■ TASK REQUIREMENTS: Retype every line of the items below without changing anything, and leave the pictures out of your copy.

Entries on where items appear
---
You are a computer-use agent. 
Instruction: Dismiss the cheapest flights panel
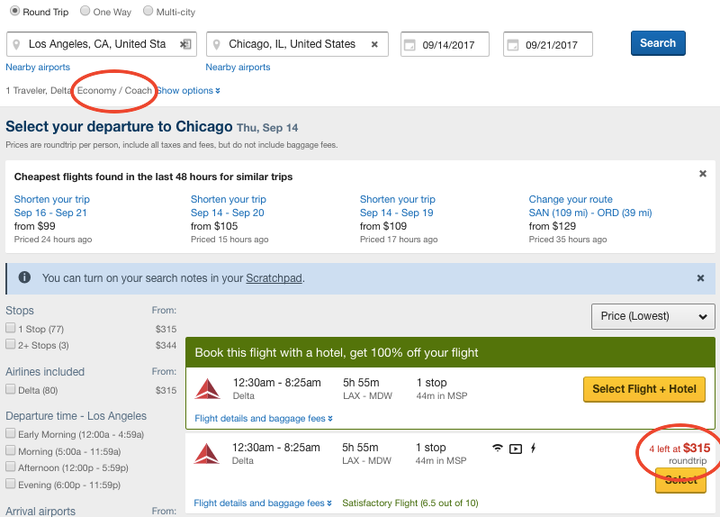[x=703, y=174]
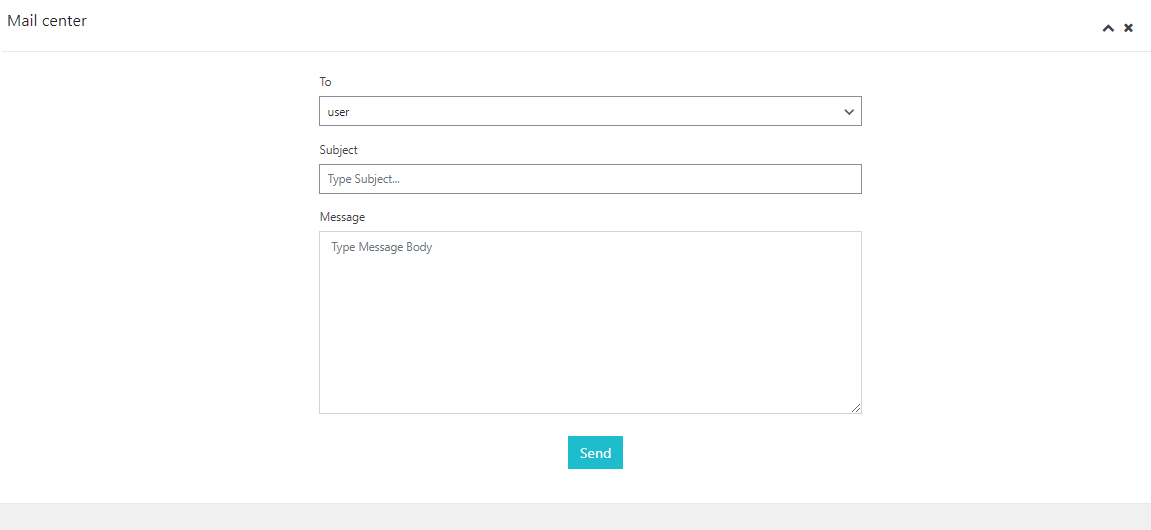This screenshot has height=530, width=1151.
Task: Click the 'To' field label
Action: tap(325, 82)
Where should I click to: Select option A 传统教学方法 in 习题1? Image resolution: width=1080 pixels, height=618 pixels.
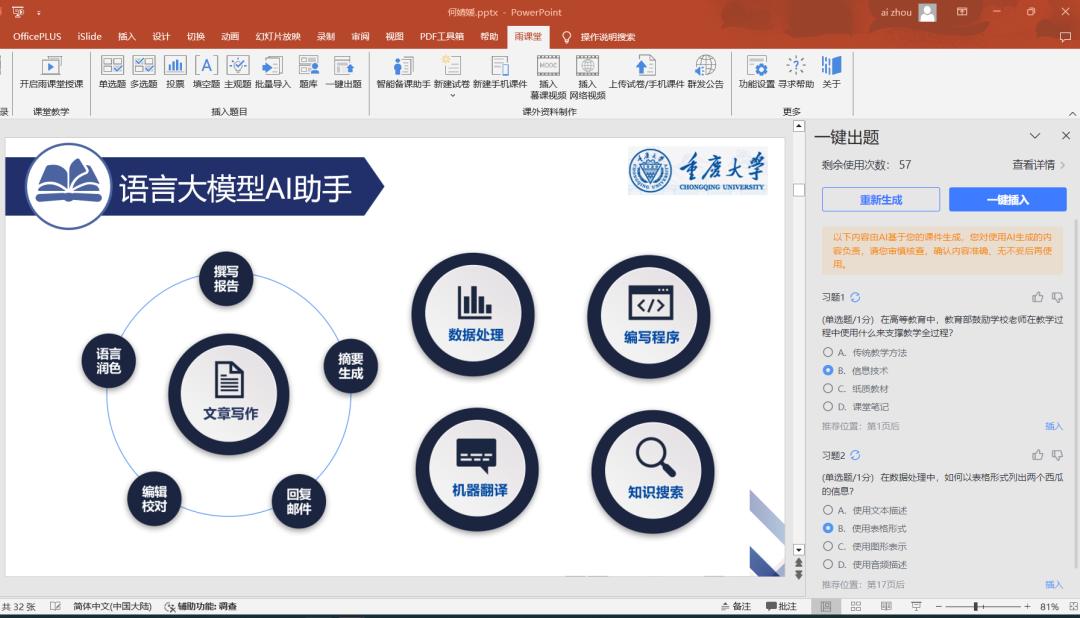[x=828, y=352]
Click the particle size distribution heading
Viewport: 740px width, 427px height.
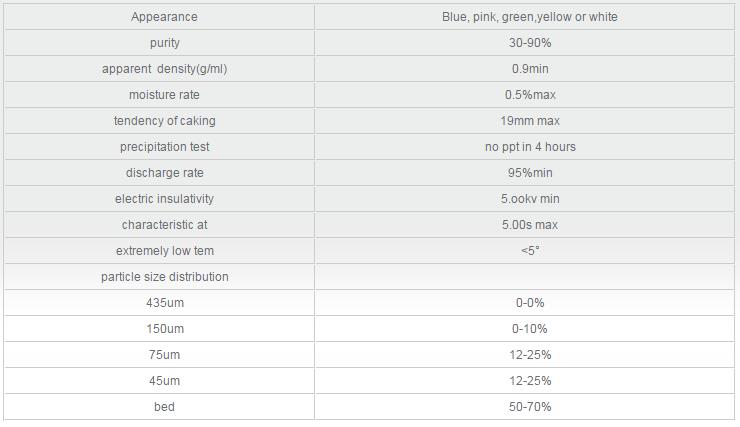pyautogui.click(x=164, y=276)
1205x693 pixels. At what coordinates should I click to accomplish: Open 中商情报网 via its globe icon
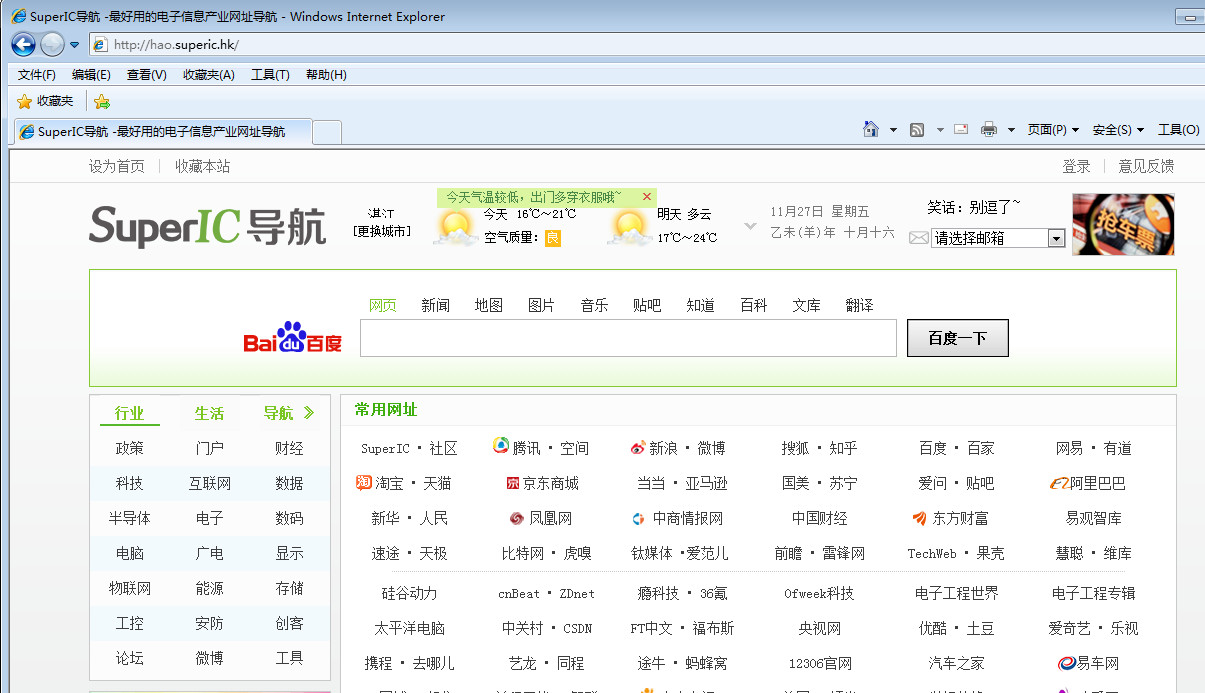638,518
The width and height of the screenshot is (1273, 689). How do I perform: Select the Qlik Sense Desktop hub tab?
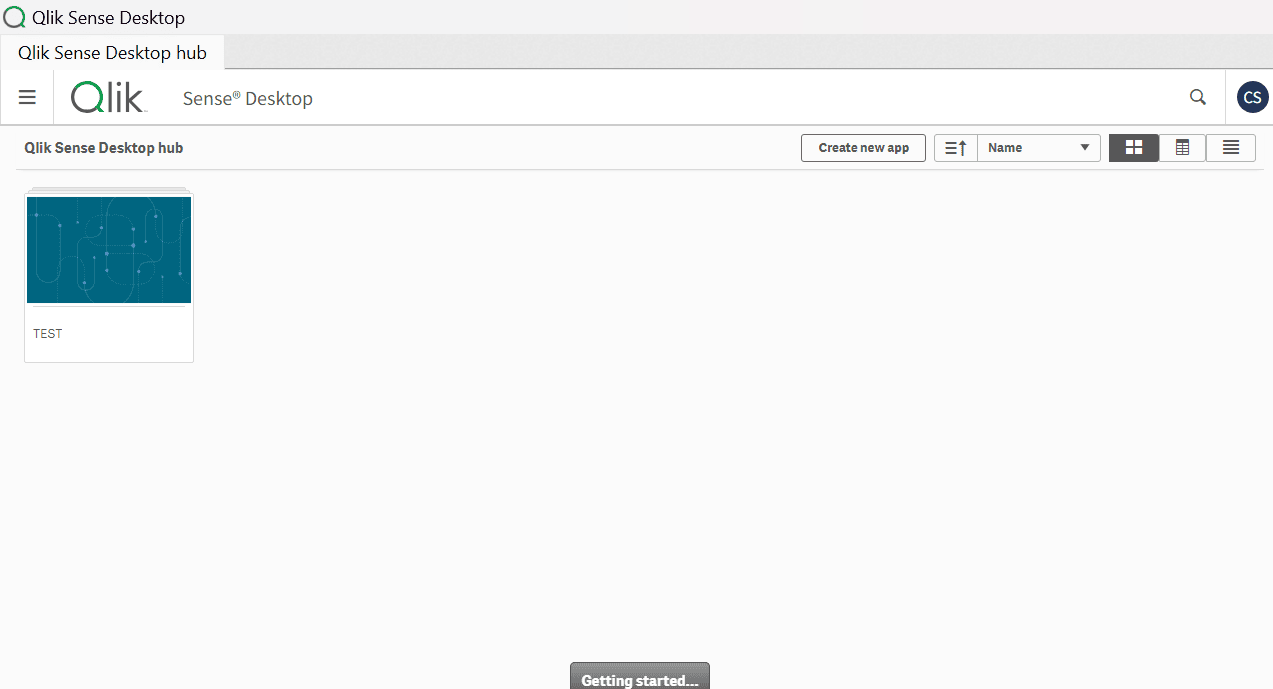pos(111,52)
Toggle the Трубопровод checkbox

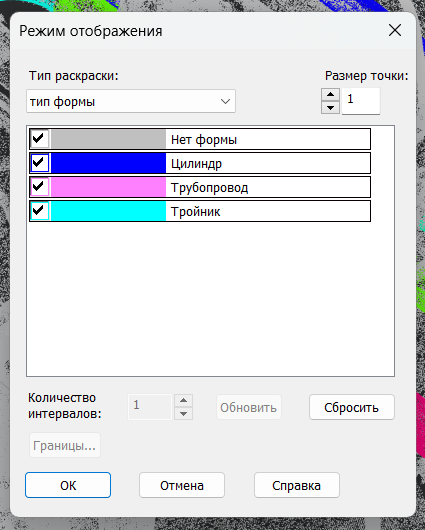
---
■ THE RESULT:
You are a computer-use agent. 
Instruction: Dismiss the cheapest flights panel
[x=703, y=174]
This screenshot has height=530, width=1151.
Task: Click the 'To' field label
Action: tap(325, 82)
Where should I click to: Select option A 传统教学方法 in 习题1? Image resolution: width=1080 pixels, height=618 pixels.
[x=828, y=352]
Click the particle size distribution heading
Viewport: 740px width, 427px height.
pyautogui.click(x=164, y=276)
1205x693 pixels. At what coordinates should I click to accomplish: Open 中商情报网 via its globe icon
638,518
The width and height of the screenshot is (1273, 689). How do I perform: Select the Qlik Sense Desktop hub tab?
pos(111,52)
Toggle the Трубопровод checkbox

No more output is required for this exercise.